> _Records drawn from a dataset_
• • • •

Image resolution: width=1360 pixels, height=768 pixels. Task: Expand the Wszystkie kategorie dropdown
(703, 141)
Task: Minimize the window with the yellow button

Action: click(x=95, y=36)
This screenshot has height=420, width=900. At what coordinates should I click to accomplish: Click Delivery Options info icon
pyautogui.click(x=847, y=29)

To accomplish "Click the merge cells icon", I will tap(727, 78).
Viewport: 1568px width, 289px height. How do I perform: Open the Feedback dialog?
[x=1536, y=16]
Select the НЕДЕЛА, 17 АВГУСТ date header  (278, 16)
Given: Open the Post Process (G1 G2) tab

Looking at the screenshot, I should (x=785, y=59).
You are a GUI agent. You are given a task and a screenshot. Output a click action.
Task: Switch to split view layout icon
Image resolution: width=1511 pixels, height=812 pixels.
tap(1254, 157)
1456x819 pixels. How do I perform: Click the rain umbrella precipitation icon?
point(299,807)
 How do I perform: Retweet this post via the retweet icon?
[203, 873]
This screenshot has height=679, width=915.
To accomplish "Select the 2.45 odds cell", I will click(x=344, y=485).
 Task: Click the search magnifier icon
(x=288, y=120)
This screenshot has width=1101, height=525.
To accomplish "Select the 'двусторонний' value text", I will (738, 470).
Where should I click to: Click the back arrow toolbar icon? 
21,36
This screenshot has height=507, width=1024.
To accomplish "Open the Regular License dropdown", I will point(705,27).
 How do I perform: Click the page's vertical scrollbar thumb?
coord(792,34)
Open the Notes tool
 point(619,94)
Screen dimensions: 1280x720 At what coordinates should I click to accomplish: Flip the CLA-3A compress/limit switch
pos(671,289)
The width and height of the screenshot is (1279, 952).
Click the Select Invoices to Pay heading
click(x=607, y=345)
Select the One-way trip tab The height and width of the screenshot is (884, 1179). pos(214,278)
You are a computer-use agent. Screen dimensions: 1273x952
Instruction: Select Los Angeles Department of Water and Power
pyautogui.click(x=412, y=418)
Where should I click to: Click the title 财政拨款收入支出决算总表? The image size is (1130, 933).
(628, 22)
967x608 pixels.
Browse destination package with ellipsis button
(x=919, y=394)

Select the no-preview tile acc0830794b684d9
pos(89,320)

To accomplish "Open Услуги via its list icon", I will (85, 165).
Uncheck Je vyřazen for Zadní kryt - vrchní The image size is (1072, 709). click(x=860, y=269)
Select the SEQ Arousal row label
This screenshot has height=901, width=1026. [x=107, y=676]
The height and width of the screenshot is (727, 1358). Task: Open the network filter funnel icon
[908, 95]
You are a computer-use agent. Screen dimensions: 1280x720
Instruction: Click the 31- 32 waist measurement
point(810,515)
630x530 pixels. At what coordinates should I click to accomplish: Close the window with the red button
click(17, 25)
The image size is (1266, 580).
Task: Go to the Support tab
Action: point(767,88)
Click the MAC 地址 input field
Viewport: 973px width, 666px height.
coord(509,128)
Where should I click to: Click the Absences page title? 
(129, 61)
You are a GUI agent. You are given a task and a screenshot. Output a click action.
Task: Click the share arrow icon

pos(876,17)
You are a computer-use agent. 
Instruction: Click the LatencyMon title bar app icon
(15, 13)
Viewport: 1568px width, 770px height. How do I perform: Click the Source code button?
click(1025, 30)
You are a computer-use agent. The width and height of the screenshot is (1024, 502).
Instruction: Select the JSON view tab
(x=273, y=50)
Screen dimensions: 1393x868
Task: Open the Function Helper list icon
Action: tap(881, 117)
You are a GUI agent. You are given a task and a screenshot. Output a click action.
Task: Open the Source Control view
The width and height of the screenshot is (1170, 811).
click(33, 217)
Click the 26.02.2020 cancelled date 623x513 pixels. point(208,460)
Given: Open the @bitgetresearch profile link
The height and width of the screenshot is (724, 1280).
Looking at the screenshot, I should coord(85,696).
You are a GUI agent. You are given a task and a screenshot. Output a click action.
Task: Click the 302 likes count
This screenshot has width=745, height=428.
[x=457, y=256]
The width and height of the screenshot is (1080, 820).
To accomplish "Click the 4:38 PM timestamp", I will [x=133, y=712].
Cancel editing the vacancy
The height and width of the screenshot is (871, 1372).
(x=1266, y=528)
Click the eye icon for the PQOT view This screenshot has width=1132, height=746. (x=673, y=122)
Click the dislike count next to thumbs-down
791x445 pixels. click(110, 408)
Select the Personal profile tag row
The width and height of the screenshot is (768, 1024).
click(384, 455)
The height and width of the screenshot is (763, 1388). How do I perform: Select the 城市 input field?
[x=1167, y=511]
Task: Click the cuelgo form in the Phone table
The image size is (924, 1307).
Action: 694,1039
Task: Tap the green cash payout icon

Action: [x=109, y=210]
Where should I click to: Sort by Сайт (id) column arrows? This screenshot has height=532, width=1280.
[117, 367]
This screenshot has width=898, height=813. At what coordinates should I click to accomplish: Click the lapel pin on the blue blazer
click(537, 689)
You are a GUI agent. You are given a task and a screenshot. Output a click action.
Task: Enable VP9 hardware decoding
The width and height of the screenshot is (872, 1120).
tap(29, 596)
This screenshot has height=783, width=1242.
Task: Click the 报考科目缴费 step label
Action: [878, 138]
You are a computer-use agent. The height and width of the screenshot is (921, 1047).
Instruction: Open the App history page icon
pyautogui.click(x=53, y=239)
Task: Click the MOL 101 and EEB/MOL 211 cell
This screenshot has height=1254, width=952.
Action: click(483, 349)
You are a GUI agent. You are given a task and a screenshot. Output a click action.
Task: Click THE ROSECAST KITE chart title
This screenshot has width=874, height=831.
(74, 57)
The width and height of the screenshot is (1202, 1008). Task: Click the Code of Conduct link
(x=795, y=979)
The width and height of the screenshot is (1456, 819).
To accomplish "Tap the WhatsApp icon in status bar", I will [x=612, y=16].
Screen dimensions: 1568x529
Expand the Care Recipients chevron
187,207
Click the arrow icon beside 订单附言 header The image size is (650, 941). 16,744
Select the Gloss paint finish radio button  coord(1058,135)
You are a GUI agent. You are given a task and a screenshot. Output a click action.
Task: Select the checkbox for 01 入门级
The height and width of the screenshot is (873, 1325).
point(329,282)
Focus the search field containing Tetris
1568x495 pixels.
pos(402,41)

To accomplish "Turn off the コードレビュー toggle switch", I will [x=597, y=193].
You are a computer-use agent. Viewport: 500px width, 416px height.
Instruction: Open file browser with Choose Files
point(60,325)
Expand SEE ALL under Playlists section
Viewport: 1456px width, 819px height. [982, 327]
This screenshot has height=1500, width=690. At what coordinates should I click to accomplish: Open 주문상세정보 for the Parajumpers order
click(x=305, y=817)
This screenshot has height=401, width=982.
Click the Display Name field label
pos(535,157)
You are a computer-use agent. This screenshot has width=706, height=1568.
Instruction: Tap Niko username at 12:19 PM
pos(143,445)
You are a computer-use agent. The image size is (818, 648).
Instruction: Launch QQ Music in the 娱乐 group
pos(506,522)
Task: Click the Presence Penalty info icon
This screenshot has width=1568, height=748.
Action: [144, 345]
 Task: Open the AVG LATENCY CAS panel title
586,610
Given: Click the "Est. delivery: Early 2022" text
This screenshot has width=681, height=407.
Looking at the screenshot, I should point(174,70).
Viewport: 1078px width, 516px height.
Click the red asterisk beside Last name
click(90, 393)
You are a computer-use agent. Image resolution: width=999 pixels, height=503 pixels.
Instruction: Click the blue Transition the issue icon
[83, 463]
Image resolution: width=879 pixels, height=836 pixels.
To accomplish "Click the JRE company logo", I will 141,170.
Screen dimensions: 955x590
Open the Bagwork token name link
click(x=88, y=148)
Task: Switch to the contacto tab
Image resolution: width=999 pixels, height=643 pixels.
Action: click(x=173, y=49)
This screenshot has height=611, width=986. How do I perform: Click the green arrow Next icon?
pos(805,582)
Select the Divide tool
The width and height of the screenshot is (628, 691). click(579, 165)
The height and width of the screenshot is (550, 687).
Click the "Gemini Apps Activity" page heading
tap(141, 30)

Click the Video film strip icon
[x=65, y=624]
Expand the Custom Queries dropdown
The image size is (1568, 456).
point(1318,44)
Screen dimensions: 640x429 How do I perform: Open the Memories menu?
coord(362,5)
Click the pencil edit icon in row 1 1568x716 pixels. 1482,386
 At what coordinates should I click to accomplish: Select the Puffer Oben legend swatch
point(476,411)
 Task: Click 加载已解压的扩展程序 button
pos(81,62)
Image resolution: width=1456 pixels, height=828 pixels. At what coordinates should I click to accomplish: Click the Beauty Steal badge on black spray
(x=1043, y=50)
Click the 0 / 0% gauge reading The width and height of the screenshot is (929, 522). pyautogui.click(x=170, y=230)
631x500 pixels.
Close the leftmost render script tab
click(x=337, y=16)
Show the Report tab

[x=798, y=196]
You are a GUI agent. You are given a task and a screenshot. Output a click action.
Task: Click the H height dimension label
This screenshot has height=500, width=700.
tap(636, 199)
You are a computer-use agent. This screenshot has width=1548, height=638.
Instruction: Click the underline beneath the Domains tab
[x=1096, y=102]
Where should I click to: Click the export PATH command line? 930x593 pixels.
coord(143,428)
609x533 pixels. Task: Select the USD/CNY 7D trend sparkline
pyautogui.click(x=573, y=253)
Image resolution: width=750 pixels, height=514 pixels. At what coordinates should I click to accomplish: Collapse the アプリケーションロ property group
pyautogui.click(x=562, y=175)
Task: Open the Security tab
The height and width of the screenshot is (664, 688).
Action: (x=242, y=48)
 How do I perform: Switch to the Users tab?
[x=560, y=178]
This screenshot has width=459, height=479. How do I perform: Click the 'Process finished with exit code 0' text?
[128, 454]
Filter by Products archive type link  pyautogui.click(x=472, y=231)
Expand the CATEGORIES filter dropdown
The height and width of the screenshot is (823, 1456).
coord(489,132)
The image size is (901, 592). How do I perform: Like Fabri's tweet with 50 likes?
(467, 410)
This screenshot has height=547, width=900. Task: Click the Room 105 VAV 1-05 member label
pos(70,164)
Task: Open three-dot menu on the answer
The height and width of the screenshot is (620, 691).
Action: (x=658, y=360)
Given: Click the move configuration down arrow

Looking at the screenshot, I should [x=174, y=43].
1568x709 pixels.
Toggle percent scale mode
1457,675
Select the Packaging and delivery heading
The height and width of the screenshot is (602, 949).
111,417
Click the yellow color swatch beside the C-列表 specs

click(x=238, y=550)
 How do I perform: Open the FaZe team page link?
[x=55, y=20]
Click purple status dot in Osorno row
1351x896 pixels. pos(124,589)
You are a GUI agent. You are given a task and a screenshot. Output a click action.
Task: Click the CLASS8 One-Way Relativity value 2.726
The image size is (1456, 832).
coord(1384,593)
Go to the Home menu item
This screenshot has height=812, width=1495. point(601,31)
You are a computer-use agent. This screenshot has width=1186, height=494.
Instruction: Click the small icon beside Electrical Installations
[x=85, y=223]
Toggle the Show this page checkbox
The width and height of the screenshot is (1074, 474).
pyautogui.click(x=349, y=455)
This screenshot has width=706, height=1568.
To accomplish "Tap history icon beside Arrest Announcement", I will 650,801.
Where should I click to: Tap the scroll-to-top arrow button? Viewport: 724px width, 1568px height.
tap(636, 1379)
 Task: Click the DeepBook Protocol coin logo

• • • •

> _WORK INSTRUCTIONS_
Count how many lines above hold the word "date", then reply with that number alone.

> _EXERCISE OUTPUT_
2